# Gestellte Aufgabe 1
Filtere aus den Datensätzen jede Zeile heraus, die das Wort „This“ enthält, und gib diese Zeilen unverändert wieder. Groß- und Kleinschreibung ist dabei zu beachten.

# Textauszug
++++
# 16 Bit Farbtiefe



## der kleine muck (23. März 2001)

Hab folgendes kleine Problem. Bekanntlich hat man, wenn jenseits der 32 Bit ein Farbverlauf angelegt wird, den Treppeneffekt. 

Kann man diesen in 16 Bit auf irgendeine Art vermeiden oder gilt da das Gesetz: "JUNG...Farbverläufe haben unterhalb von 24 Bit immer Treppen. Dat is so!"

Das würde mich mal brennend interessieren


----------



## oezer (23. März 2001)

Hi muck,

ein Treppeneffekt bekommst du immer, egal von welcher Farbtiefe du aus deine Farben runterschrauben tust. Und so genau hab ich deine Frage auch leider nicht vernommen. Hmm... Also probiere doch mal die Darstellung (für WEB) *.jpg oder *.gif mal aus. Bei Photoshop ist ja ImageReady3 dabei damit kannst du hervorragende Ergebnisse erzielen was a.) die Komprimierung und b.)die Qualität deiner Images angeht.

wenn ich jetzt was falsch verstanden habe musch mich halt uffkläre.

--
gruss
O3|Zer


----------



## fizgig (5. April 2001)

Ich habe die Erfahrung gemacht, das man mit Photoshop diesen 16Bit Effekt nicht verhindern kann. 

Um aber trotzdem unter 16 Bit gute Verlaeufe zu haben speichere ich das Bild mit 24Bit ab und lade es in PaintShopPro ein. Dort kann man DecreaseColor auf 16Bit machen und eine Error-Diffusion einstellen. Das Bild speichert man dann wie gewohnt ab und es sieht auch unter 16Bit gut aus.

Manchmal haben auch kleinere Programme eine gute Funktion (wobei das die einzige Sache ist, die ich bei PaintShopPro nutze)

fizgig


----------
++++
# Rohdaten
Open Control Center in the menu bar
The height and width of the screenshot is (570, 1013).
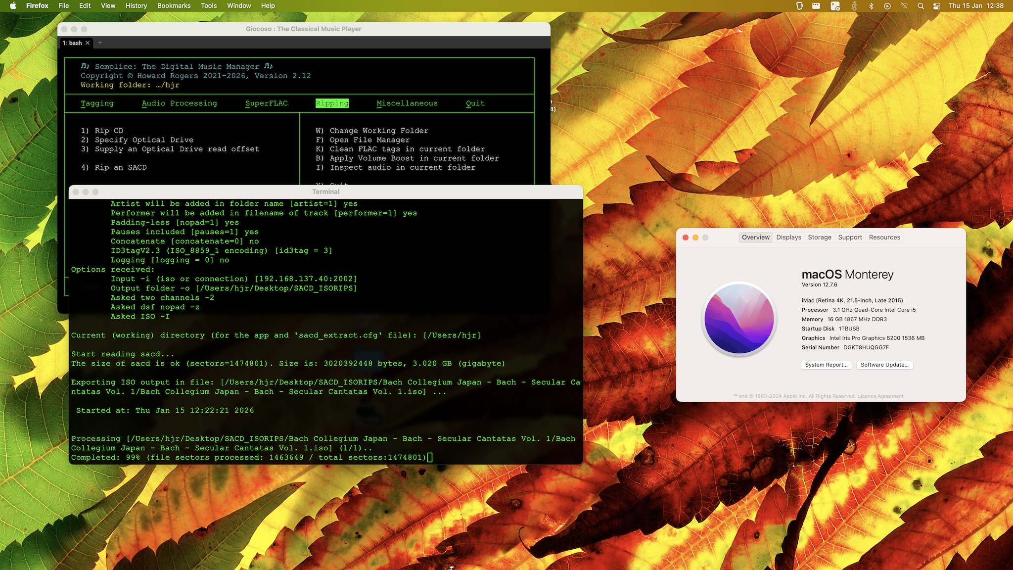click(x=936, y=6)
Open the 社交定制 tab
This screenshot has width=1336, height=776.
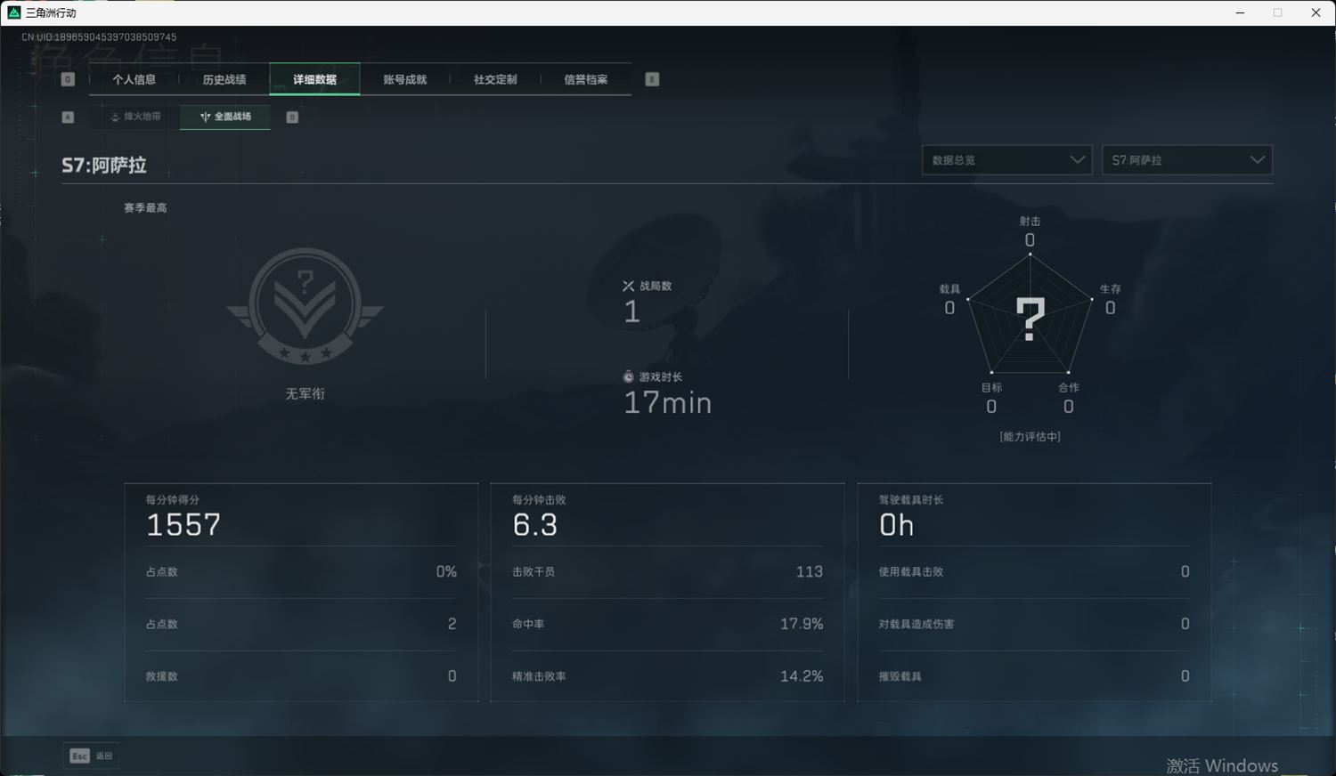pos(495,79)
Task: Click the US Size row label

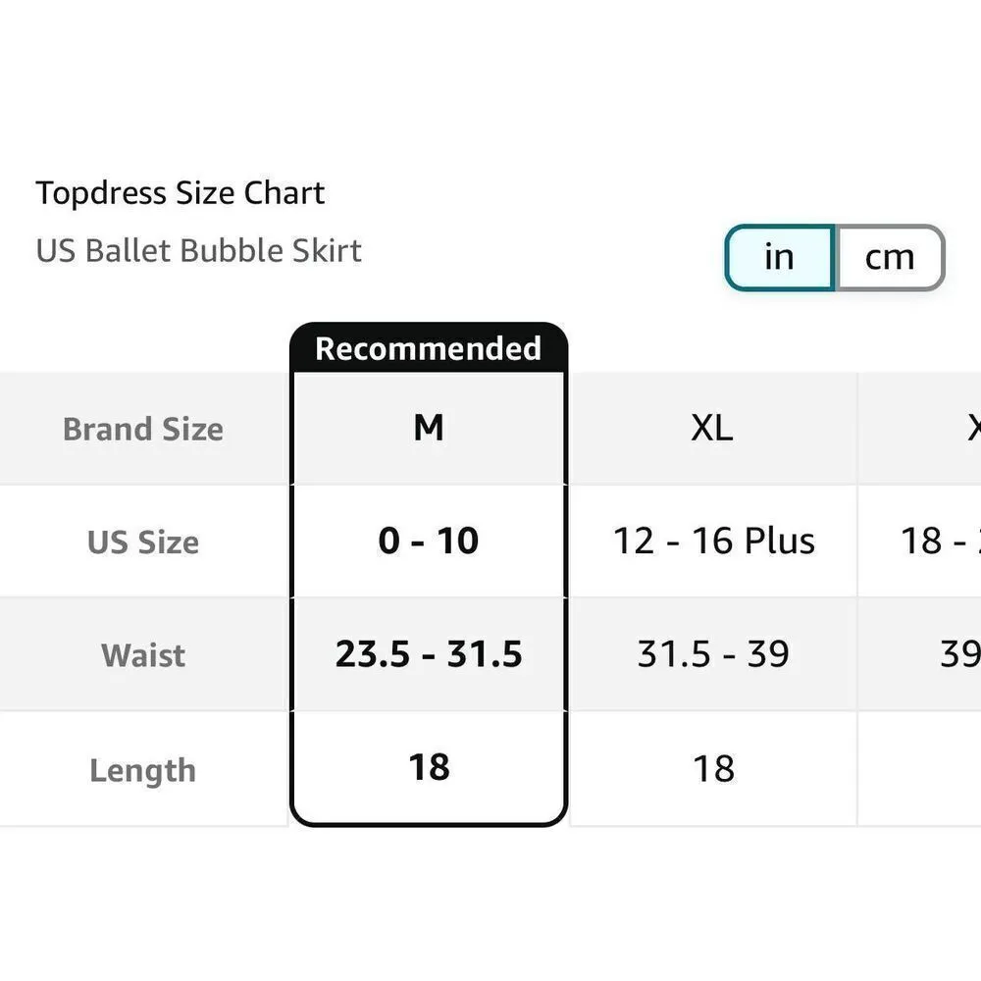Action: (143, 542)
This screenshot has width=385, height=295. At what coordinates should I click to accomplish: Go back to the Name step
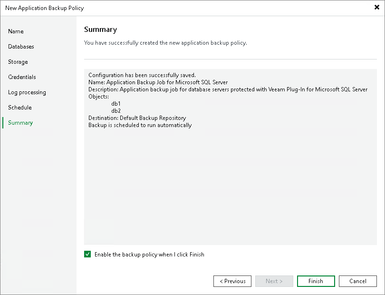[x=16, y=31]
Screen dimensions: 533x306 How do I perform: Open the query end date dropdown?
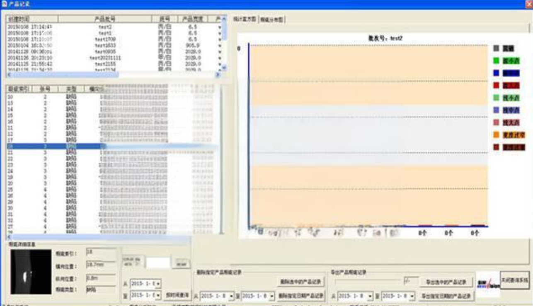point(158,296)
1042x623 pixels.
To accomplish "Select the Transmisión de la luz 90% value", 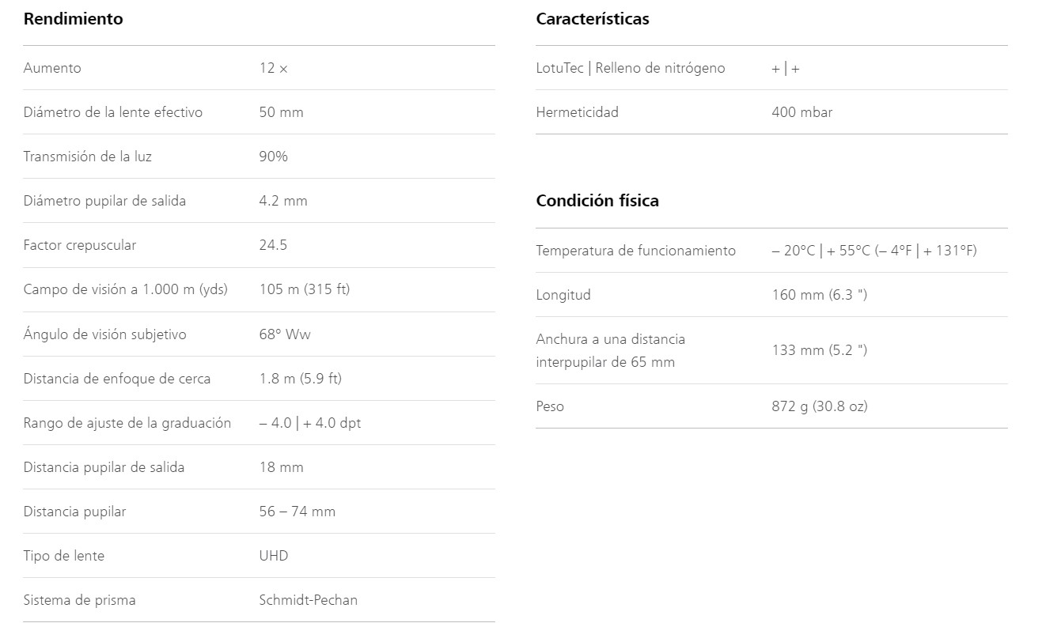I will (x=273, y=157).
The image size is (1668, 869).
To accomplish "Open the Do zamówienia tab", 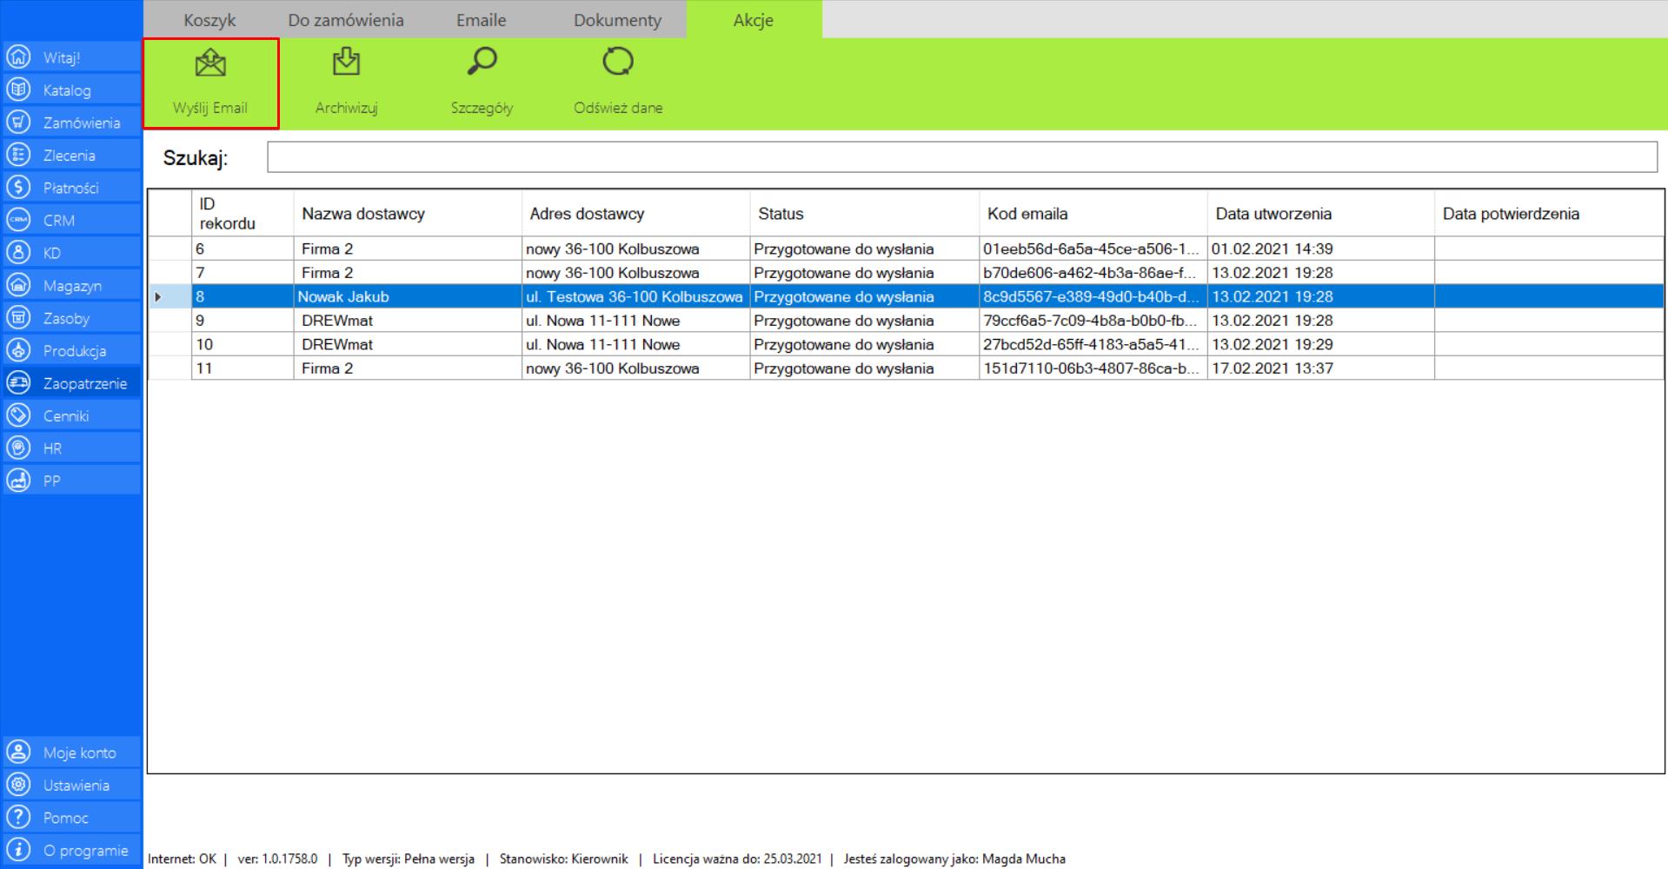I will [346, 20].
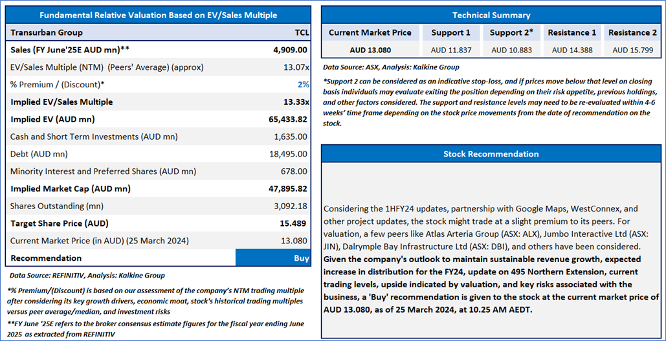Image resolution: width=666 pixels, height=341 pixels.
Task: Select the Current Market Price AUD 13.080 cell
Action: point(370,50)
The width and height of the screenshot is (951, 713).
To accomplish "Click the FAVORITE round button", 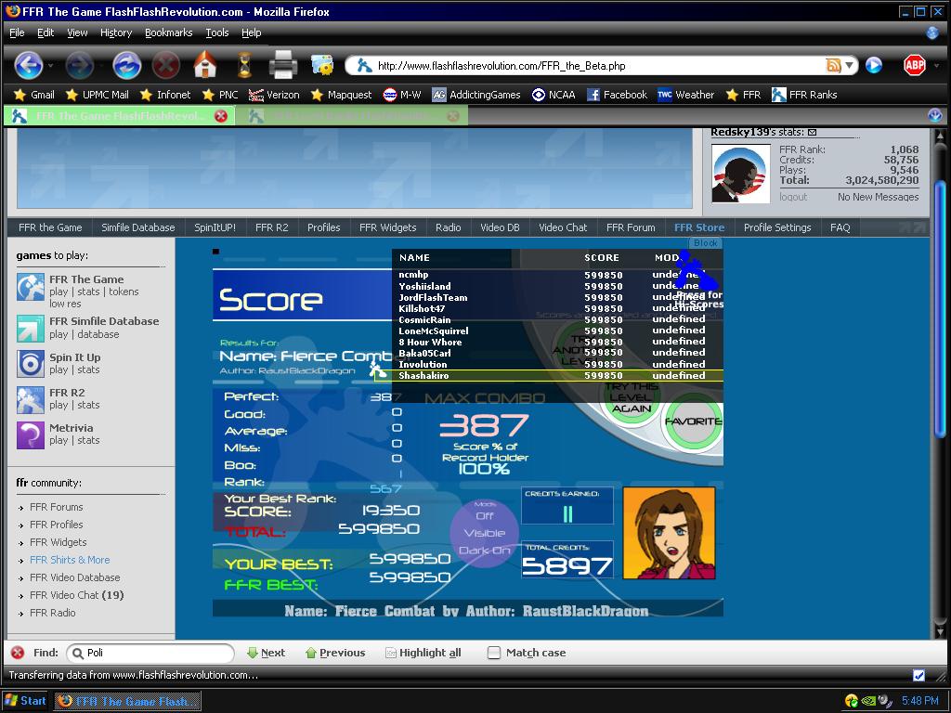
++++
# Gestellte Aufgabe 2
Nenne bitte alle Programme, die in der Forumsdiskussion über 16 Bit Farbtiefe namentlich erwähnt werden.

# Schriftliche Antwort 1
This screenshot has width=1336, height=776.
This screenshot has width=385, height=295. At what coordinates should I click to accomplish: Go back to the Name step

# Schriftliche Antwort 2
Photoshop, ImageReady3, PaintShopPro